Tout le reste, on le construit ensemble à travers le cahier des charges initial : objectifs du soin, type de peau, zone d’application, contraintes spécifiques… Tu peux arriver débutante, hésitante, ou avec une simple intuition. On affine, on ajuste, et on avance ensemble. Et c’est souvent comme ça que naissent les plus beaux projets.

 

Concrètement, comment se déroule ton accompagnement, de la première prise de contact jusqu’au produit fini ?

Après la première prise de contact, j’envoie une plaquette Botanée Lab très détaillée, avec tout le déroulé de l’accompagnement étape par étape. Le but est que la marque sache exactement où elle met les pieds, avec une vision claire du processus, en toute transparence.

J’y joins également le cahier des charges initial. Une fois rempli, je prends le temps de l’étudier en profondeur : j’analyse les défis techniques, les ajustements éventuels, les ingrédients envisagés, et la faisabilité globale du projet. Dès ce premier retour, la marque reçoit une véritable étude de son projet ainsi qu’un devis de formulation comprenant le développement de la formule, les essais en laboratoire, les échantillons et les ajustements nécessaires.

Lorsque le devis est validé, nous signons un contrat de formulation ainsi qu’un NDA afin de protéger les idées et d’avancer en toute confiance.
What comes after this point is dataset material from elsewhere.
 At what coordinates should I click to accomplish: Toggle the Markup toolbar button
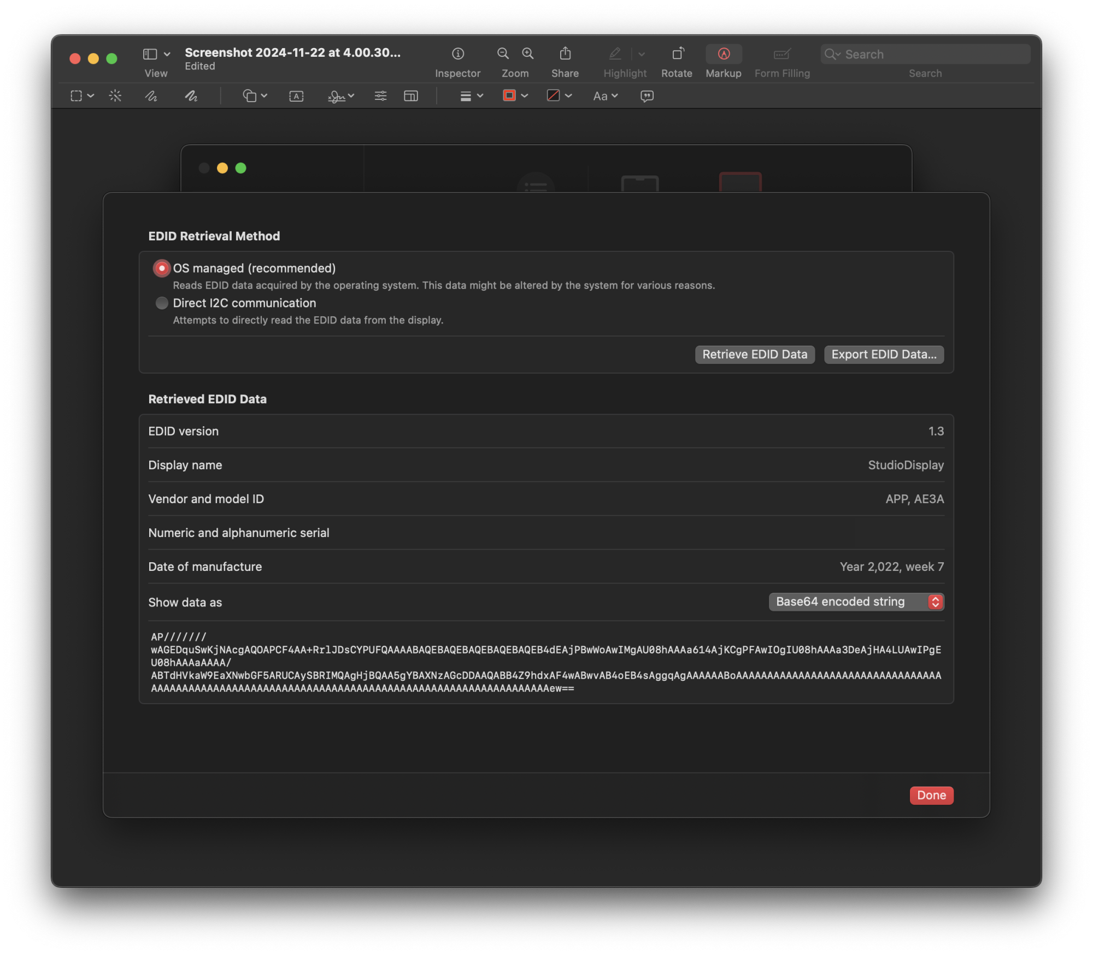pyautogui.click(x=723, y=54)
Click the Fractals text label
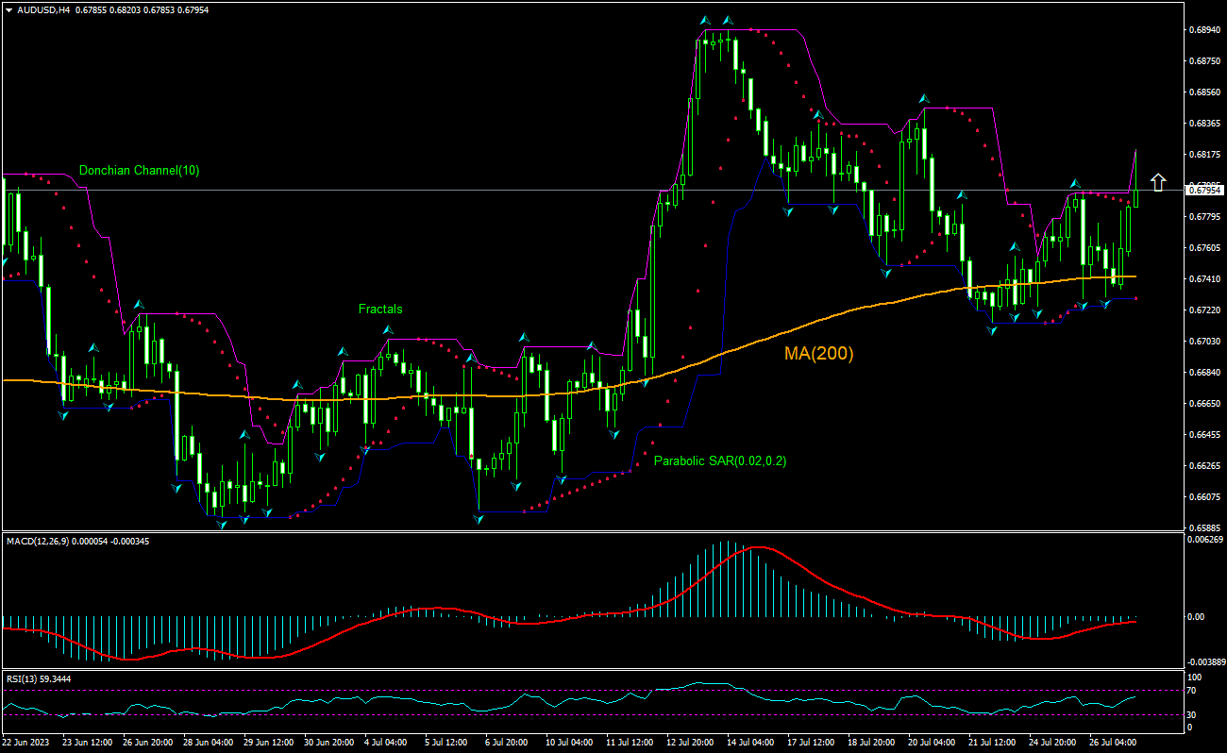The height and width of the screenshot is (753, 1227). 379,309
C’est à ce moment-là que le vrai travail de formulation commence, avec des échanges réguliers autour des propositions, jusqu’à validation du cahier des charges final.

Une fois la formule validée, nous passons aux tests de stabilité et de compatibilité packaging, généralement sur trois mois, ainsi qu’aux tests complémentaires si nécessaire. Je prends ensuite en charge l’évaluation toxicologique et l’ensemble de la validation réglementaire.

Lorsque tout est validé, on peut enfin passer à la production. Tout au long du processus, je reste disponible pour répondre aux questions : c’est un véritable partenariat, du premier échange jusqu’au produit fini.

 

Quelles sont les grandes étapes pour passer d’une idée de produit à une formule prête à être commercialisée ?

Passer d’une idée à un produit cosmétique prêt à être commercialisé suit toujours un parcours bien précis. Chaque étape a un rôle essentiel pour garantir un soin stable, sûr, conforme à la réglementation cosmétique et prêt à être vendu.

Tout commence par la formulation sur mesure. À partir de ton idée, de ton univers, des textures et des effets recherchés, je développe une formule cosmétique cohérente, stable et réaliste, pensée pour ta marque, ton positionnement et ton budget. On échange, on affine, jusqu’à obtenir une formule qui te ressemble vraiment.

Une fois la formule validée, on passe aux tests de stabilité, qui permettent de vérifier que le produit reste homogène, agréable et stable dans le temps, dans des conditions proches de son usage réel.

Pour les produits contenant de l’eau, un challenge test est également réalisé afin de s’assurer que le système de conservation protège efficacement la formule contre les micro-organismes. D’autres tests spécifiques peuvent être nécessaires selon le type de produit ou la cible.

Vient ensuite l’évaluation de sécurité, aussi appelée CPSR. C’est le document indispensable pour pouvoir commercialiser un produit cosmétique en Europe. Il valide officiellement que la formule est sûre pour la santé, conformément au règlement européen.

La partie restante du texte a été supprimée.